In today’s Thailand — a country that hardly comes to mind when most people think of torture — special police and militaries get US gear and training for things like “target selection” and then go out and torture Thai Malay Muslms in the rebel deep south, and also sometimes (mainly Buddhist) Burmese refugees and exploited northern and west coast workers.

Not long ago I visited a key Thai interrogator who spoke frankly about army/ police/ intel torture and then closed our discussion by saying “Look at this,” and invited me into his back room.

It was an up to date museum of plaques, photos and awards from US and Western intelligence, including commendations from the CIA counter-terrorism center (then run by people now staffing Obama), one-on-one photos with high US figures, including George W. Bush, a medal from Bush, various US intel/ FBI/ military training certificates, a photo of him with an Israeli colleague beside a tank in the Occupied Territories, and Mossad, Shin Bet, Singaporean, and other interrogation implements and mementos.

On my way out, the Thai intel man remarked that he was due to re-visit Langley soon.

His role is typical. There are thousands like him worldwide. US proxy torture dwarfs that at Guantanamo.

Many Americans, to their credit, hate torture. The Bush/Cheney escapade exposed that.

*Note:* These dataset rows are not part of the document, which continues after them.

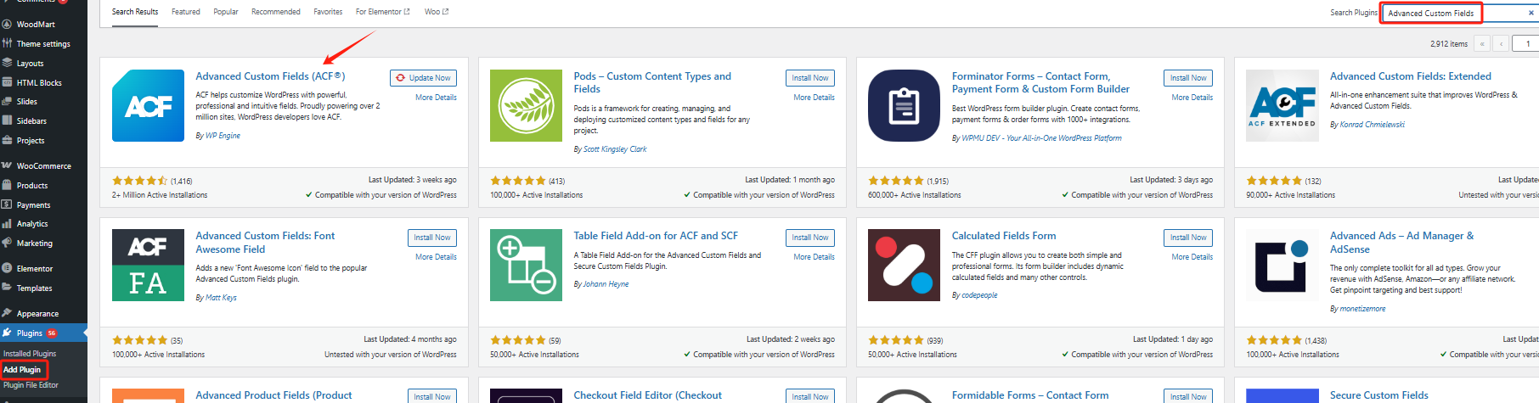
Task: Open Analytics in the admin sidebar
Action: point(32,224)

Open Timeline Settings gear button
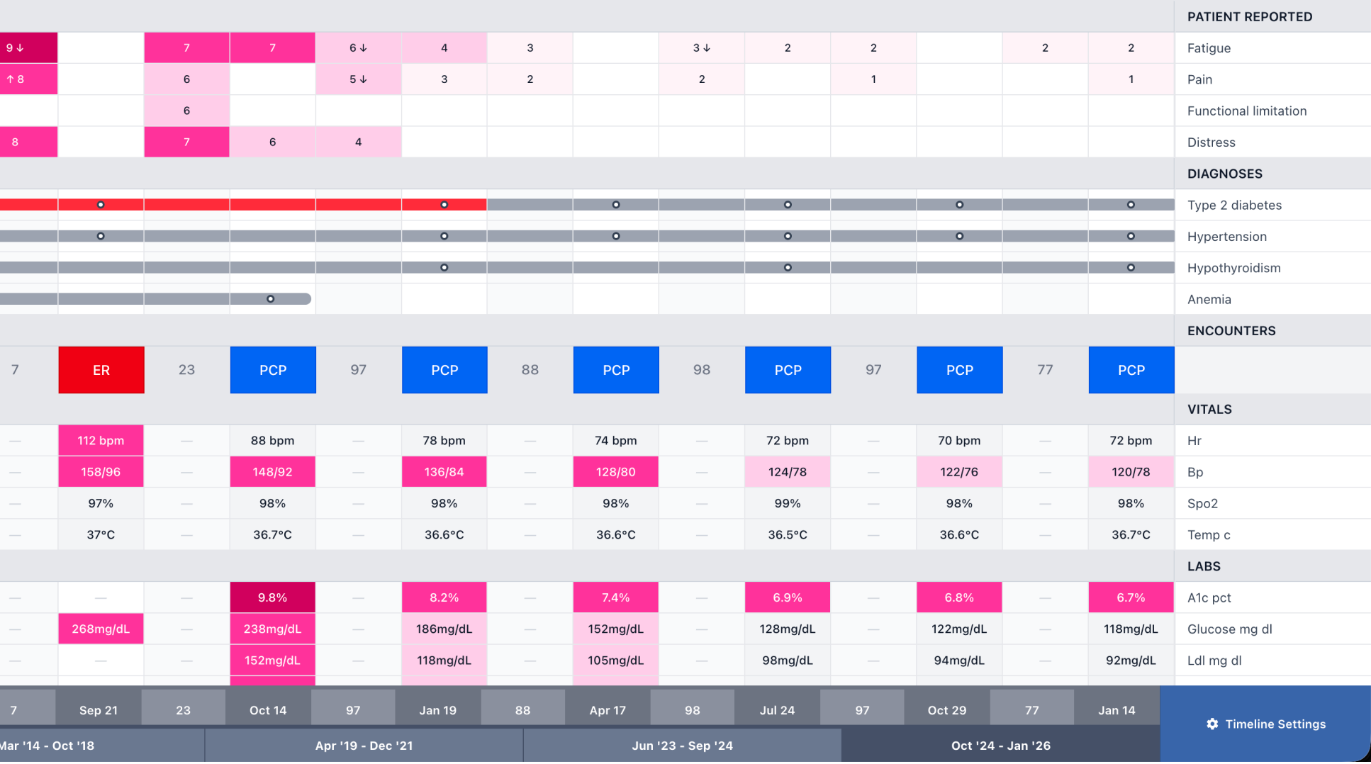[x=1265, y=724]
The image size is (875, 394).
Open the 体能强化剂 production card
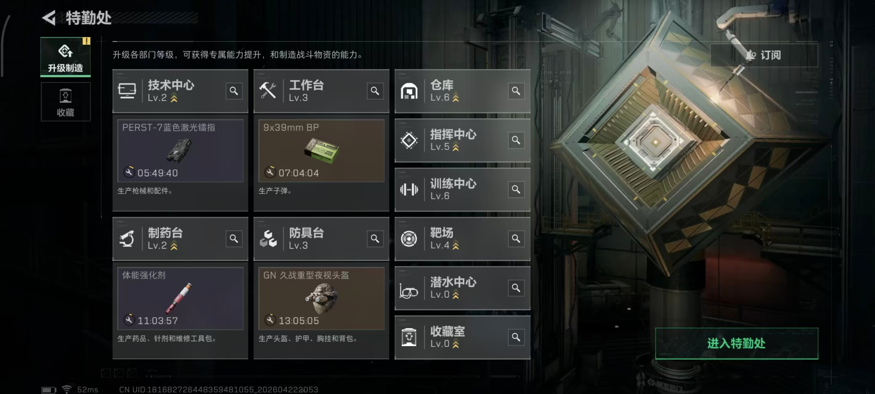point(180,298)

But to stop it they must get the facts and see that Obama’s ban does not stop it, and indeed could even accord with an increase in US-sponsored torture crime.

In lieu of action, the system will grind on tonight. More shocks, suffocations, deep burns. And the convergence of thousands of complex minds on one simple thought: ‘Please, let me die.’

NOTE TO READERS: News and Comment is looking for assistance with translating blog postings into other languages, and also with fund raising and distributing the blog content more widely. Those interested please get in touch via the e-mail link below.

NOTE TO READERS RE. TRANSLATION: Portions of News and Comment are now available in Arabic, Brazilian Portuguese, Danish, French, German and Spanish translation (click preceding links or Profile link above) but translation help is still needed — particularly with older postings, in these and all other languages.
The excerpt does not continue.